Well I'm heartened that people seem to think that this WG
still has good prospects of success (smile).

About printers - CLI or embedded Web interfaces are NOT
sufficient.  The printer industry has experienced the
same crushing reduction in hardware profits that the
computer industry has experienced.  There are only two
areas of profit left, to whit, supplies (now under great 
competitive pressure) and fleet management.
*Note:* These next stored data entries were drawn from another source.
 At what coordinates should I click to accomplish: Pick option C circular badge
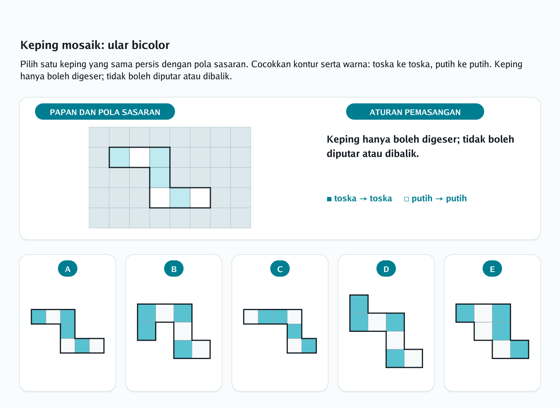click(x=280, y=269)
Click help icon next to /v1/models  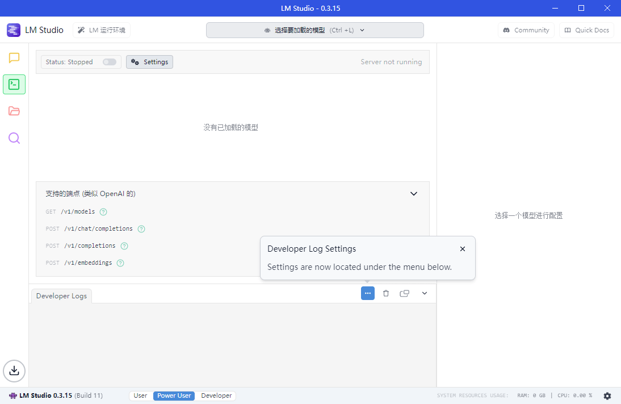coord(103,212)
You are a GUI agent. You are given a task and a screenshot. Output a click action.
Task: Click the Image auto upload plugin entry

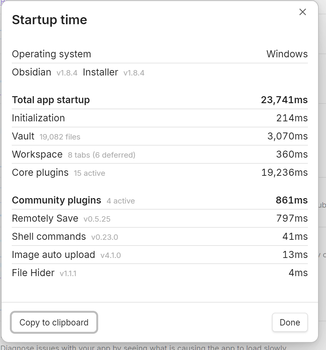point(66,255)
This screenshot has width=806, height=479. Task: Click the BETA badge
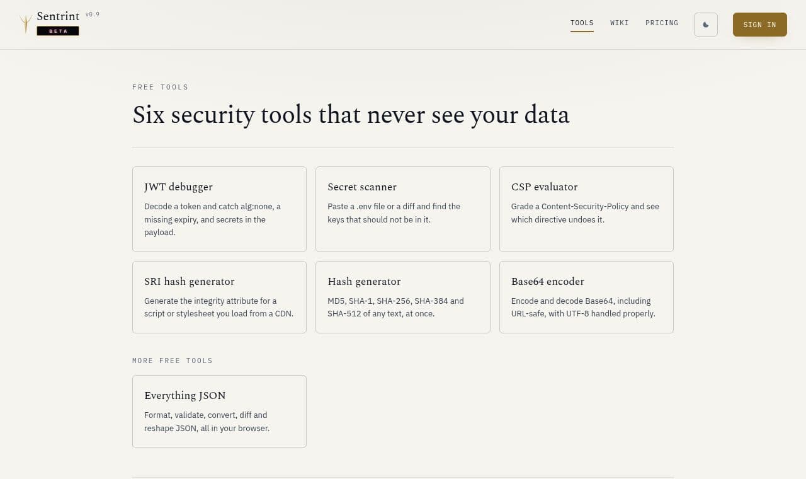click(x=58, y=31)
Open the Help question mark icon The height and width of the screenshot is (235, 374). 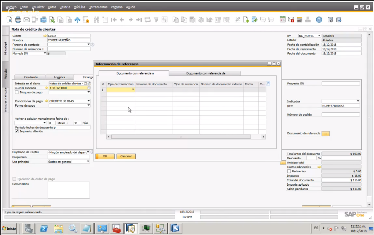(x=319, y=19)
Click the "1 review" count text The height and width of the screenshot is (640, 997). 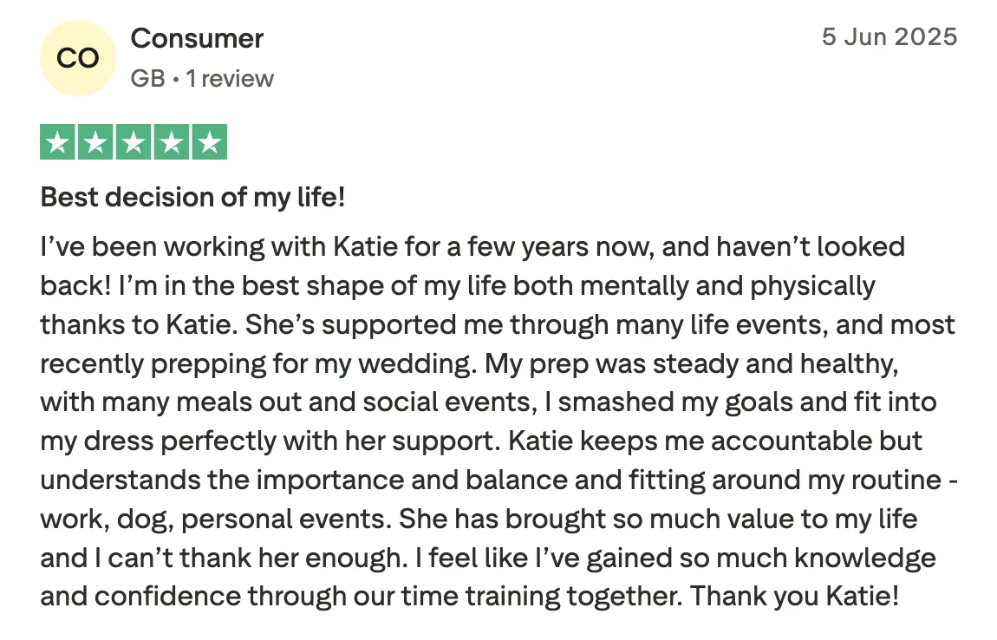point(230,79)
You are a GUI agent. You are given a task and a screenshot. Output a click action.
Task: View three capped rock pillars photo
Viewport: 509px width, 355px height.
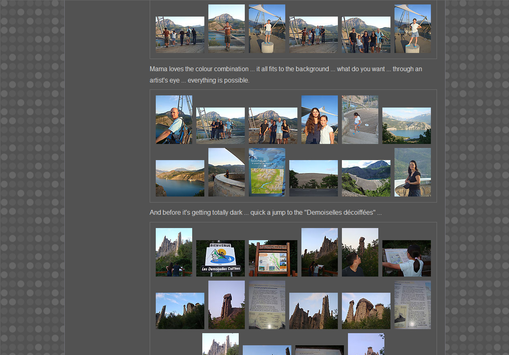pyautogui.click(x=366, y=311)
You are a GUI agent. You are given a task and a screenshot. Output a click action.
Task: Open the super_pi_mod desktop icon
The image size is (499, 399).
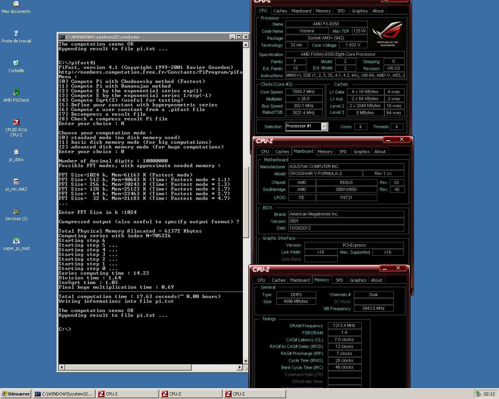coord(16,241)
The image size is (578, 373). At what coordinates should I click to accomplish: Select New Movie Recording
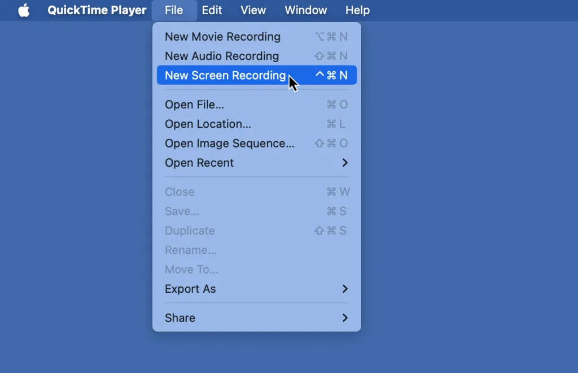222,36

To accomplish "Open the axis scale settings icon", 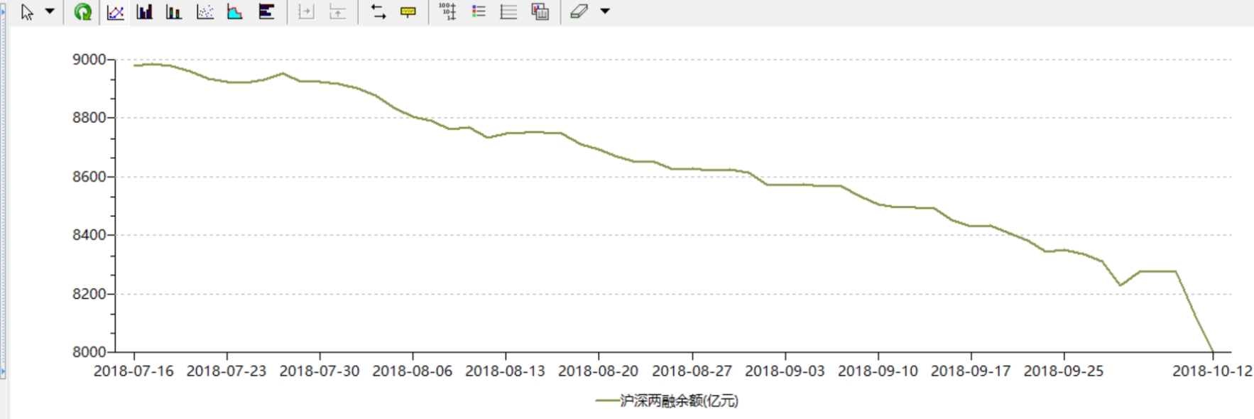I will (447, 12).
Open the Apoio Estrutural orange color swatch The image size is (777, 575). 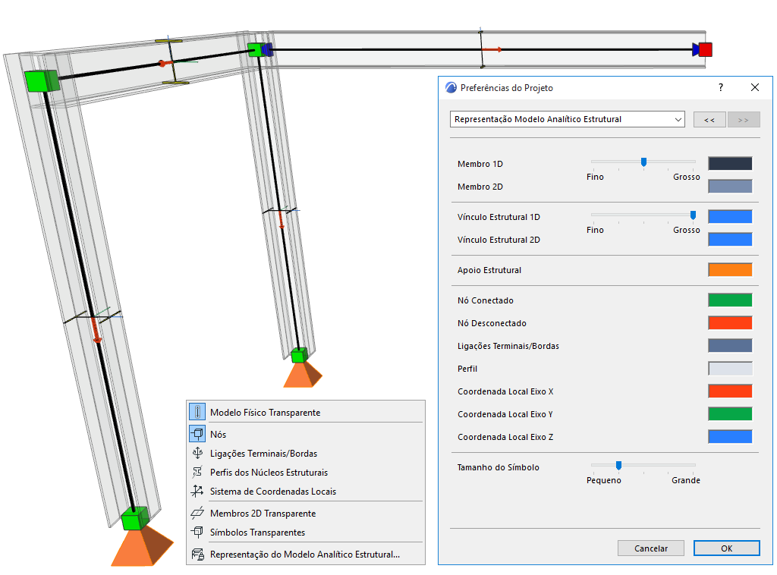(x=730, y=270)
Fleet management applications from printer vendors are
all currently proprietary - and the typical customers have
networks with thousands or tens-of-thousands of printers.
That is to say, printers are far more common than either
network servers or network infrastructure (routers and
hubs) in typical enterprise networks.  

I suggest that the SNMP standards community not focus
so exclusively on network infrastructure for their
management requirements.

Cheers,
- Ira

Ira McDonald (Musician / Software Architect)
Blue Roof Music / High North Inc
PO Box 221  Grand Marais, MI  49839
phone: +1-906-494-2434
email: imcdonald@sharplabs.com

-----Original Message-----
From: David B Harrington [mailto:ietfdbh@comcast.net]
Sent: Tuesday, February 15, 2005 3:00 PM
To: 'McDonald, Ira'; 'Juergen Quittek'; isms@ietf.org
Subject: RE: [Isms] proposal comparison I-D

Hi,

Regarding pronouncements that SNMP is dead - I've heard it so many
times in the IETF, but so seldom from buying customers, that I don't
put a lot of stock in such pronouncements. Which is not to say that
valid criticisms of SNMP shouldn't be paid attention to; SNMP has been
around for a long time and is used in ways it was not designed for,
and hasn't kept up with related advances in technology.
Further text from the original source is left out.